Le message spécifique du christianisme ?
Y a-t-il quoi que ce soit d'intelligent à dire sur la Bible dans une critique si courte... je vais essayer de donner quelques pointeurs.
D'abord je précise que je suis athée, et que les éléments qui suivent doivent être pris comme de la science de la religion, et non comme une souscription aux thèses chrétiennes.
Gauchet a dit que le christianisme (à ne pas confondre avec l'église catholique, on parle ici du texte et non de l'institution) était la religion de la sortie de la religion. Ce serait une religion qui par sa logique même mènerait à sortir de la religion, et donc conduirait à la modernité.
Ce que Gauchet exprime dans cette idée c'est qu'il y a une spécificité au christianisme, qui doit être prise au sérieux pour comprendre l'impact qu'il a sur la culture, même la culture moderne.
Cette spécificité est celle du pardon et du refus de la victime émissaire. Le message chrétien délivré par le christ est celui de l'absurdité des culture sacrificielles, qui sont la norme avant le christianisme. C'est-à-dire que toute culture traditionnelle confrontée à un niveau de tension interne trop élevé utilise le mécanisme du bouc émissaire et du sacrifice de celui-ci pour faire retomber la pression. Le christianisme refuse cela.
L'épisode le plus évident de ce message est la Passion, où le Christ est forcé de porter sa croix et ensuite crucifié sur elle. Durant la passion, il est abandonné de tous, Même par Dieu. Il dira sur la croix "père, pourquoi m'as-tu abandonné ?". Il faut lire la situation du Christ comme celle d'un bouc émissaire ultime, ce qui a pour effet de rendre visible aux yeux de tous qu'il n'est précisément que cela : un bouc émissaire qui ne peut pas être responsable de ce dont on l'accuse, à savoir de perturber toute la société.
Le mécanisme sacrificiel, qui désigne un bouc émissaire à tuer, ne peut fonctionner que si l'unanimité est faire sur sa culpabilité. Tout le monde doit être convaincu qu'il est coupable et qu'il apporte le mal dans le groupe, pour que son sacrifice serve d'expulsion de cette violence. La Passion du Christ est le moment qui dénonce ce mécanisme en révélant son absurdité : ce qui est infligé au Christ est tellement absolu que ça ne peut pas être juste. C'est pourquoi la crucifixion est le moment de la "chute du Temple" de la religion juive sacrificielle.

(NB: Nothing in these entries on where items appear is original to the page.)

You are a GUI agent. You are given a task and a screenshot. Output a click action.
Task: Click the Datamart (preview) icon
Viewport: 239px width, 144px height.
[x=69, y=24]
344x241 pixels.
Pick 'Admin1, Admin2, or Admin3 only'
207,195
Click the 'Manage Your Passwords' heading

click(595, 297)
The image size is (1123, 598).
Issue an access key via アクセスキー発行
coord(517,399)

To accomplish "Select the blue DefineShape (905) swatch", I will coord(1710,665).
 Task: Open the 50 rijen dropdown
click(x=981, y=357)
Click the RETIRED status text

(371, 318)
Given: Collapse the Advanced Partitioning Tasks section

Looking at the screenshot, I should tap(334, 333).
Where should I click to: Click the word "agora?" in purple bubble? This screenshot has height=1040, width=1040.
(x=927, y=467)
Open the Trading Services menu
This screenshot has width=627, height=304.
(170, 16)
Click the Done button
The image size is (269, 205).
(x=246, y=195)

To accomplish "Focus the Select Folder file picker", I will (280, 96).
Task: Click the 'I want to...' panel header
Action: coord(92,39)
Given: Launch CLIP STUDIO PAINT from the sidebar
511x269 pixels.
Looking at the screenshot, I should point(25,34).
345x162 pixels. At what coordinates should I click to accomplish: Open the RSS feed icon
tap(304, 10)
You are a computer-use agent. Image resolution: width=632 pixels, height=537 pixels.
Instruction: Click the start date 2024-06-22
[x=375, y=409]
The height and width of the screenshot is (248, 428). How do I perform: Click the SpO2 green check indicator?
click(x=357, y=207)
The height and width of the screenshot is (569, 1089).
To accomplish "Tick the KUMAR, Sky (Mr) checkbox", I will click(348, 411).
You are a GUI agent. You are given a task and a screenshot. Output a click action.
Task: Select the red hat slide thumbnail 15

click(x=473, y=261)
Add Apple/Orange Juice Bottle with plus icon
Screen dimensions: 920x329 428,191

La Bible enseigne ensuite la façon que la culture a de pouvoir surmonter ce stade. Le problème étant que si on enlève le sacrifice à la culture comme façon de réguler la violence, et bien la violence va monter ! Que faire ? Le message chrétien, fondamentalement, repose sur le Pardon. Le Pardon c'est littéralement "aller Par-delà le Don", c'est-à-dire sortir d'une logique économique des relations.
La violence repose sur la convergence des désirs : si je désire la même chose que quelqu'un d'autre et que personne n'est prêt à céder cette chose, nous sommes en rivalité. C'est une relation économique, un échange symétrique qui a pour issue la violence (l'un doit l'emporter sur l'autre). Par contre le Pardon casse directement cette situation de rivalité, de symétrie : il s'agit de laisser l'objet du conflit à l'autre. Ce faisant, on est déposséder de cet objet, mais on instaure une paix sociale dont tout le monde tire avantage. C'est la signification de maximes comme "si on te gifle sur la joue droite, tend la joue gauche", ou "si on veut te prendre ton vêtement, donne-le de bon coeur".
La Bible délivre un message qui est une science de la violence. Elle propose des modèles de comportement qui visent à briser la symétrie et la réciprocité violente des rivalités. C'est en tout cas sa spécificité philosophique quand on la compare aux autres monothéismes, même si toutes les religions traitent de la violence et du sacrifice.